Home prices offered few surprises in the latest Case-Shiller report.
Home prices in the Lone Star State reached new highs in February, according to the latest Case-Shiller Home Price Indices from Standard & Poor’s.
Although (astoundingly) S&P does not track home prices in the Houston area, it does follow Dallas’ housing market, where home prices rose 0.2 percent from January to February and 10.1 percent from Feb. 2013, bringing the area’s prices to an all-time high.
The Case-Shiller on the National Stage
Broadly speaking, the Case-Shiller’s national findings offered no real surprises:
- Though annual rates technically slowed, they were still quite impressive – the 10-City and 20-City Composites increased 13.1 and 12.9 percent increases, year-over-year.
- Both composites were unchanged by monthly measures.

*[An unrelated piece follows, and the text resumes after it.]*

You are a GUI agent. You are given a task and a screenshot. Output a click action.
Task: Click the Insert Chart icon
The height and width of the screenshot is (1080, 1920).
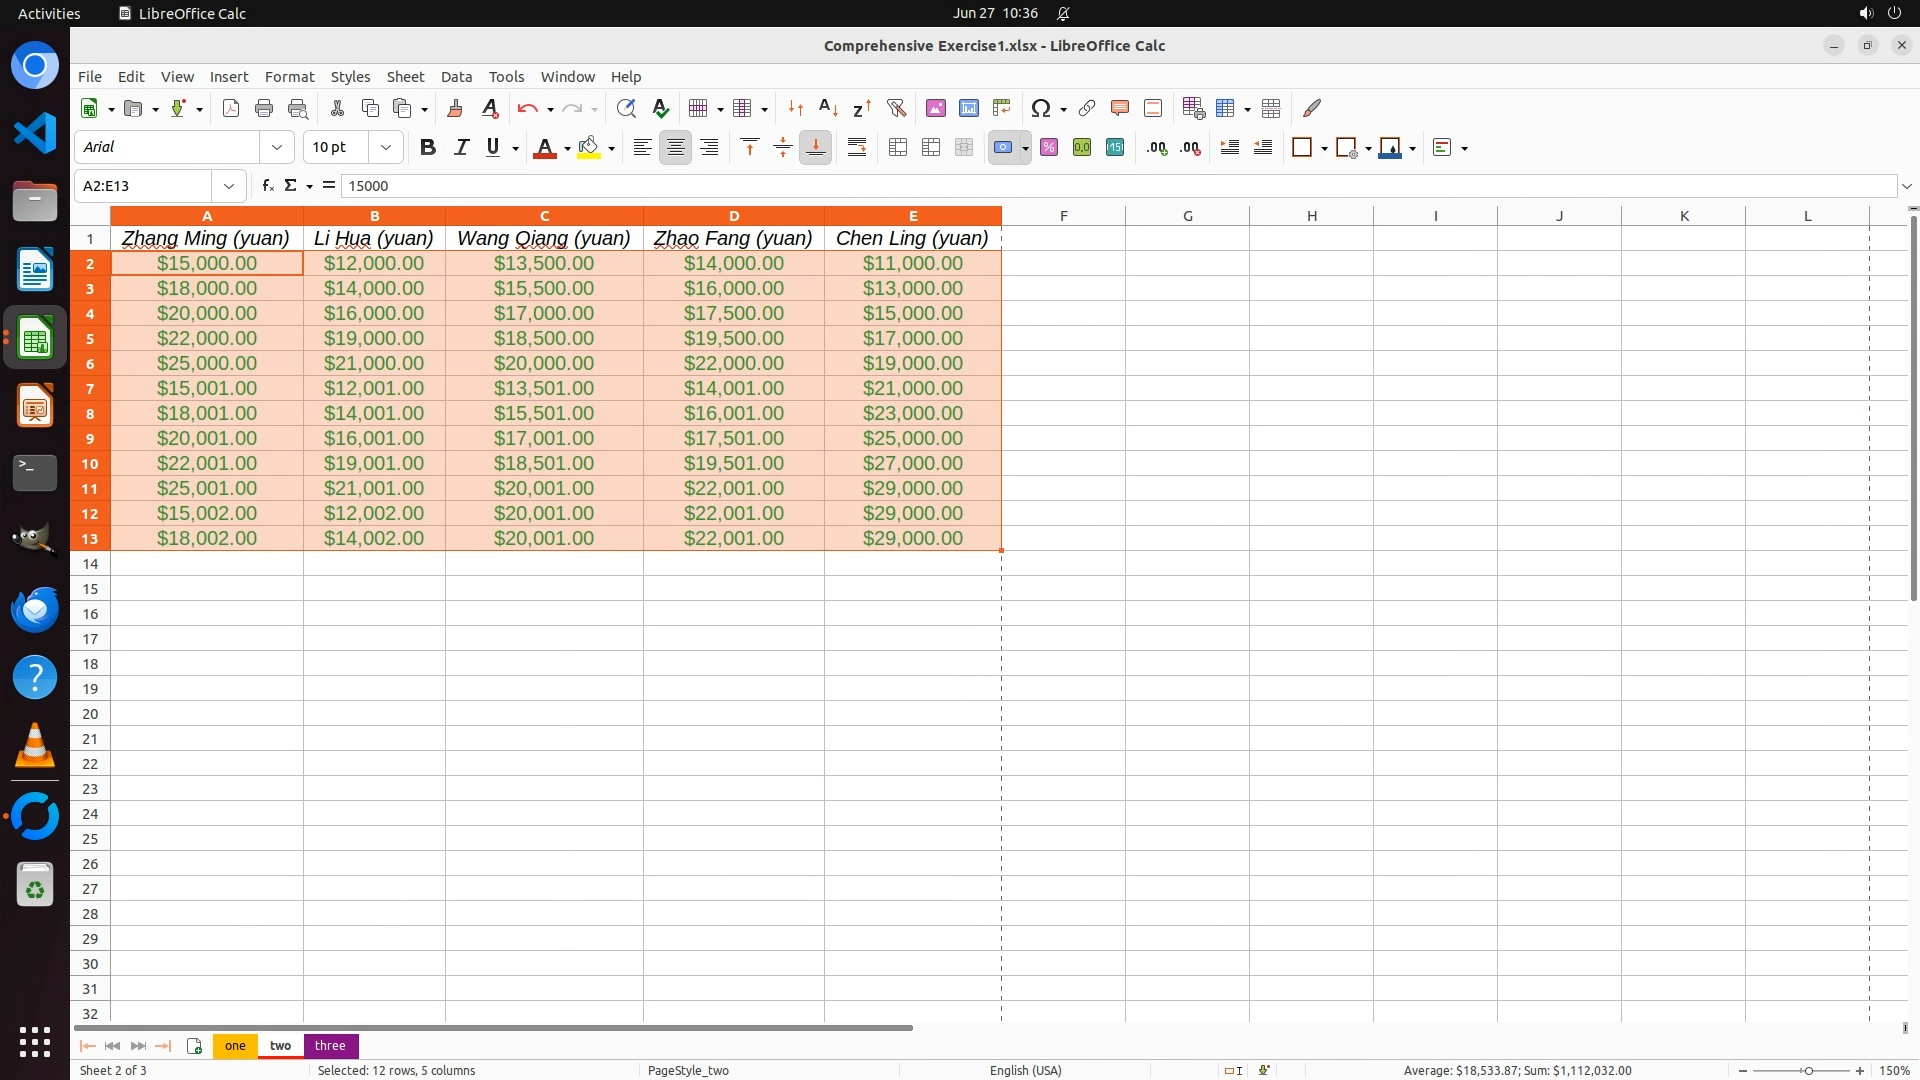tap(968, 108)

- Thirteen of the 20 cities that S&P tracks saw their prices fall in February, and only five cities saw their annual rates improve.
An Economy Outside of Housing
David M. Blitzer, the chairman of the Index Committee at S&P Dow Jones Indices, said that home prices have continued to increase in spite of weakening economic trends.
“Despite continued price gains, most other housing statistics are weak,” Blitzer said. “Sales of both new and existing homes are flat to down. The recovery in housing starts, now less than one million units at annual rates, is faltering. Moreover, home prices nationally have not made it back to 2005. Mortgage interest rates, which jumped in May last year and are steady since then, are blamed by some analysts for the weakness. Others cite difficulties in qualifying for loans and concerns about consumer confidence. The result is less demand and fewer homes being built.”
Only when consumers fully return to the economy, Blitzer said – aka, when investors and higher-end consumers are not driving the housing market forward – will we see a try recovery.
“Five years into the recovery from the recession, the economy will need to look to gains in consumer spending and business investment more than housing,” he said. “Long overdue activity in residential construction would be welcome, but is certainly not assured.”